Selain itu, lanjut Indrawati, kebanyakan orang juga lebih memilih memiliki sesuatu yang kelihatan (visual) dan ada wujudnya (tangible) dibandingkan sesuatu yang tidak kelihatan dan tidak tampak wujudnya. Terlebih barang bermerek memberi kepuasan tersendiri, sehingga seharusnya asuransi dapat diprioritaskan dan tidak dapat dibandingkan dengan barang bermerek yang sifatnya hanya kepuasan sementara.
Dikutip dari kanal Youtube Vodcast FWD Insurance, kreator konten Agung Karmalogy menambahkan alasan lain mengapa orang menunda untuk membeli asuransi. “Kebanyakan orang tidak memahami lebih detail produk bahkan bahasa asuransi yang digunakan. Kemudian rasa insecure akan kesulitan klaim serta kewajiban membayar premi bulanan karena belum punya pemasukan tetap,” ujarnya.
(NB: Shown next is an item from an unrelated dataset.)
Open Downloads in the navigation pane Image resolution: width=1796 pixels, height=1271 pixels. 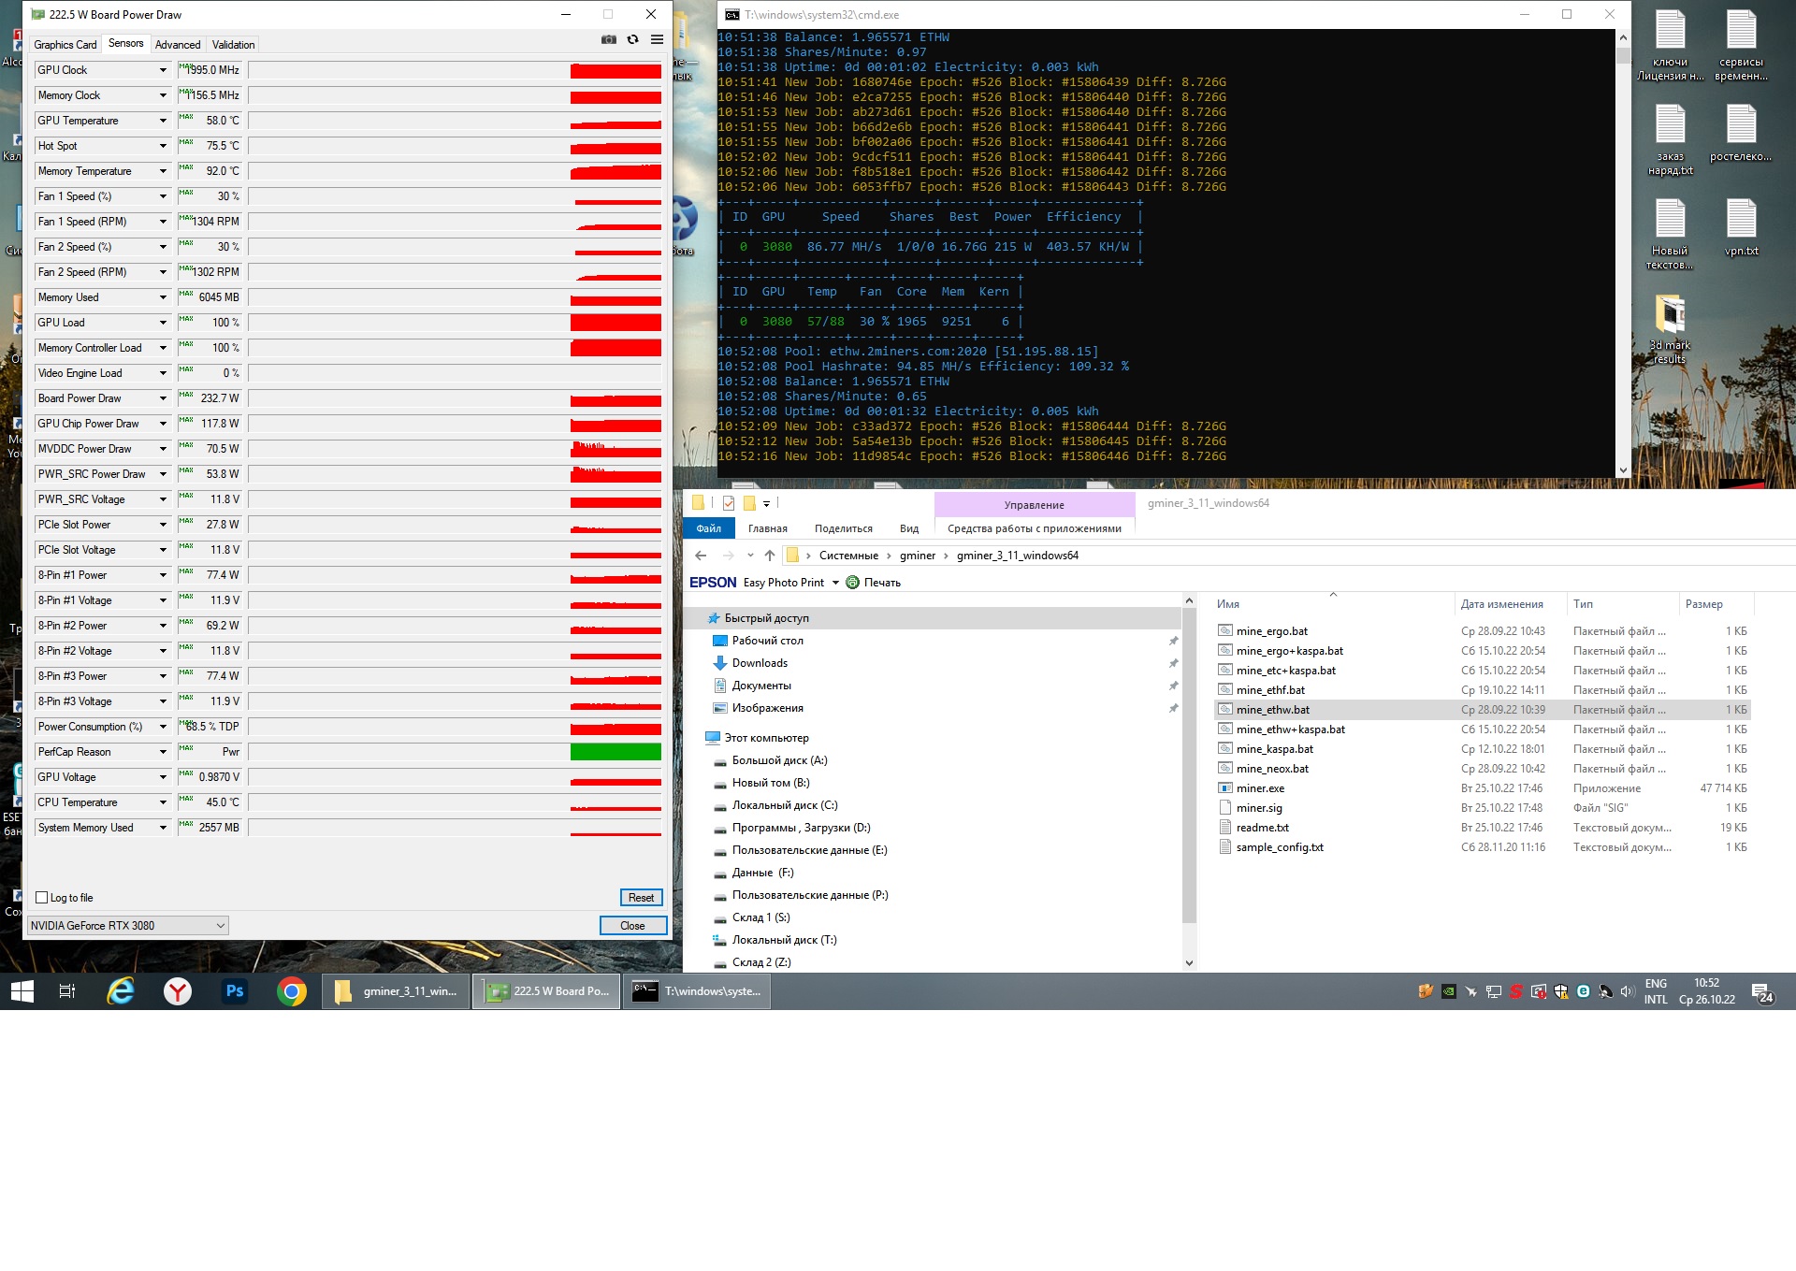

Padahal, ada berbagai kerugian yang dirasakan jika tidak memulai asuransi sejak dini. Indrawati menyebutkan faktor cost of delay atau ongkos dari sebuah penundaan. Ini karena bergantinya tahun, tentunya ada perubahan nilai uang ataupun inflasi, sehingga harga atau premi yang dibayarkan akan semakin besar. Sebaliknya jika memulai memiliki asuransi sejak dini dan sehat, premi yang harus dibayarkan akan semakin kecil dan terjangkau.
Selain itu, kita juga tidak selamanya sehat. ''Ada kalanya kita jatuh sakit dan membutuhkan lebih dari sekadar minum obat di rumah. Sementara, biaya perawatan di rumah sakit itu besar. Punya asuransi kesehatan akan meringankan beban biaya perawatan,'' kata Indrawati.
Ada pula faktor inflasi medis. Ini karena seiring dengan pertambahan usia, risiko terkena penyakit berat juga semakin tinggi akibat pertambahan umur serta gaya hidup seperti asupan makanan hingga pola tidur yang kurang baik. Jika didiagnosis dengan kondisi kesehatan tertentu, tentunya harga premi akan semakin mahal. Bahkan pada beberapa kasus tidak dapat diterima oleh pihak asuransi akibat tidak memenuhi syarat.
Nah, melihat kondisi kualitas udara yang tidak sehat serta berbagai kerugian jika tidak memulai asuransi sejak dini, ada baiknya untuk segera mempertimbangkan memiliki asuransi. “Selagi muda, asuransi dapat membantu menikmati hidup, mengejar mimpi dan memiliki hidup lebih berarti. Dengan memiliki asuransi, kita bisa bebaskan langkah untuk mengejar mimpi,” ujar Indrawati.